When I moved to Greece six years ago, I did not expect it to be easy. I am one of those people who stubbornly defies change of any kind, even change I long for, so I knew learning how to live in a new country was going to be an enormous task for me. The welcoming attitude of my in-laws made things much less difficult (as some of us know, some Greek in-laws can be a bit harsh with foreign spouses), but the blooming war in Iraq and general anti-American sentiment made me feel quite isolated and unwanted here. Living in Athens didn't help matters much, because while it is a booming metropolis with lots of activity, it is hard to find your "place" there. Of course, we were only going to be there a year, so I looked forward to moving on.
We moved three times in four years, so it was nearly impossible to really feel like I was "home" here. In smaller villages I was more of an attraction because of my foreign status, and people were much friendlier. Even though I was starting to feel a greater sense of belonging, I had difficulty learning the Greek language, and that separated me from everyone else. We moved to a village I really loved on the side of Mt. Olympus, and that was when Greece started feeling more like home. Another move to my husband's home town of Thessaloniki made things even better, and by the time we moved into our own house, I finally felt settled at last.

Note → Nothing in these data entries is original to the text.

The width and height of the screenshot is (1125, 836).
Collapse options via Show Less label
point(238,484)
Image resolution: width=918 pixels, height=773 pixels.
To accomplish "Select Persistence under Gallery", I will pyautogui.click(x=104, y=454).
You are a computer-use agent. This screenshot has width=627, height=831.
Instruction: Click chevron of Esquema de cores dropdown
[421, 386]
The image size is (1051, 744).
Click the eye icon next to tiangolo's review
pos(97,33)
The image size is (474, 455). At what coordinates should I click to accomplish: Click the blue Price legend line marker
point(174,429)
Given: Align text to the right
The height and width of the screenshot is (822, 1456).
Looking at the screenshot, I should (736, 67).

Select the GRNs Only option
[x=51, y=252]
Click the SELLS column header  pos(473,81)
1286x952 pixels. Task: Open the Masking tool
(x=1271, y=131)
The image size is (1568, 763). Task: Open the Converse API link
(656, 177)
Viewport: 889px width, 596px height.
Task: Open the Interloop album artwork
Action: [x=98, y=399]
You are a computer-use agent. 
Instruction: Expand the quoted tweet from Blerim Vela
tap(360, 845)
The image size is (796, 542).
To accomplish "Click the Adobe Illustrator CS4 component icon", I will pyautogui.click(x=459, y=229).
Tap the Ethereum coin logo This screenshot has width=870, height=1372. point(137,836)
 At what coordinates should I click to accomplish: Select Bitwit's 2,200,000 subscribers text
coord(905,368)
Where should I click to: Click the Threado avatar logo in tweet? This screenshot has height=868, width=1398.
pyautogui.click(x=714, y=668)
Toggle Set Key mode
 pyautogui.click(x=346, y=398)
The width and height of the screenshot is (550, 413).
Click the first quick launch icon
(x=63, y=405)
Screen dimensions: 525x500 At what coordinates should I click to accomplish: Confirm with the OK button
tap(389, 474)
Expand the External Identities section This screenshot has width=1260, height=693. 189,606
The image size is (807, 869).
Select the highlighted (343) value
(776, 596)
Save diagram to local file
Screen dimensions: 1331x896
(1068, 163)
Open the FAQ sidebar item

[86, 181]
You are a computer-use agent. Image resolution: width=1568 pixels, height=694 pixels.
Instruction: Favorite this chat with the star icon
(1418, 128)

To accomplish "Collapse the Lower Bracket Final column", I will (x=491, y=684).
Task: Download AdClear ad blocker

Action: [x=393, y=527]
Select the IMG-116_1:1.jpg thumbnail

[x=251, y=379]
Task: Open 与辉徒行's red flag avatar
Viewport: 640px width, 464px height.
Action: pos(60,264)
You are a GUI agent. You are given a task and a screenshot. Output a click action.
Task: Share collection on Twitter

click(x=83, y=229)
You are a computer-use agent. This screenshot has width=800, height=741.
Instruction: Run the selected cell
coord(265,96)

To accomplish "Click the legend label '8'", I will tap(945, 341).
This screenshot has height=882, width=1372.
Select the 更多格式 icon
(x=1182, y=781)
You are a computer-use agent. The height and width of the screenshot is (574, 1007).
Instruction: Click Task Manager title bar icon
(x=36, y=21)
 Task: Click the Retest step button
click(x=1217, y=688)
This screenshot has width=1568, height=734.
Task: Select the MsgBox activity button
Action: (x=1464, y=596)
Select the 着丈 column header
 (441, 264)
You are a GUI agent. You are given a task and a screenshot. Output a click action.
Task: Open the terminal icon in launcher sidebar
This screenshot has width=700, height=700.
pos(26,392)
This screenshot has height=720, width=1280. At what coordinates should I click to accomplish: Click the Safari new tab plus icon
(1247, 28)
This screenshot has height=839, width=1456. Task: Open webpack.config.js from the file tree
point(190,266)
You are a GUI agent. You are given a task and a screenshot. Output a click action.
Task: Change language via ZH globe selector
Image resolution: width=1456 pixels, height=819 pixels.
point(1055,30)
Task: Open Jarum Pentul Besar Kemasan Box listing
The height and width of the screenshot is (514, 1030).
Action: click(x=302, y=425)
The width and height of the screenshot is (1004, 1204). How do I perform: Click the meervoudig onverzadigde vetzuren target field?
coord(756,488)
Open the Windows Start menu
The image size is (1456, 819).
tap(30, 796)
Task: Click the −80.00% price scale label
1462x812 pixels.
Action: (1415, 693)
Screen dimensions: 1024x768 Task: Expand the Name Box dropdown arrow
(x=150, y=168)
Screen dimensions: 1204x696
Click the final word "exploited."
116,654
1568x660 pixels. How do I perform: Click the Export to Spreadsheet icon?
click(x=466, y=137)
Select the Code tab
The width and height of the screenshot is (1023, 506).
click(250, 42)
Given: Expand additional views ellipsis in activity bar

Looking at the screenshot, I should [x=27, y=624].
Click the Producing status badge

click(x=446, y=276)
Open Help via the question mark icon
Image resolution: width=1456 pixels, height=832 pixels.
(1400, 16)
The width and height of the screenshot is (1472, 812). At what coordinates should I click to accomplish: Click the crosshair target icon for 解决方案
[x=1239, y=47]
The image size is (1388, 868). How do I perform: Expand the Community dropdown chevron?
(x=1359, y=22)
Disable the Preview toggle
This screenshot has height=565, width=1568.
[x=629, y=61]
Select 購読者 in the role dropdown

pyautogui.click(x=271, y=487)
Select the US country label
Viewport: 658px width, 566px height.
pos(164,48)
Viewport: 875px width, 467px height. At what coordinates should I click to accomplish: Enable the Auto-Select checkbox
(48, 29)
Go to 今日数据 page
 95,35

That is, until the riots started. To be fair, this sort of violence isn't uncommon in Greece, whenever there is a protest or march of some kind, rioters wreak some kind of havoc. But the scale of the latest riots was enormous, the damage overwhelming, and the hatred palpable. We have had riots in America, but things don't spill over into violence quite so often. Europe is so protective over an individual's right to protest that it has a hard time dealing with rioting, which I can respect, but the destruction and injury (and sometimes death) caused by soccer hooliganism and protest violence seems unnecessary and avoidable. The general attitude that it is ok to throw rocks and bottles and bombs at people (especially police) is hard for me to grasp. I've had my share of anti-government attitudes in my life, but I've never felt the need to throw something at another human being, no matter how much I despised them (yes, I know, we can all appreciate the humor in Bush's bobbing and weaving at the shoes thrown at him, but honestly, I do not think it is ok to do that, as much as I dislike Bush).
I cannot pretend to know what it is like to grow up in Greece today, or what my attitude about things would be if I was a Greek youth. But I'm not, and these riots have left me feeling alienated and unsettled, and once again searching for home.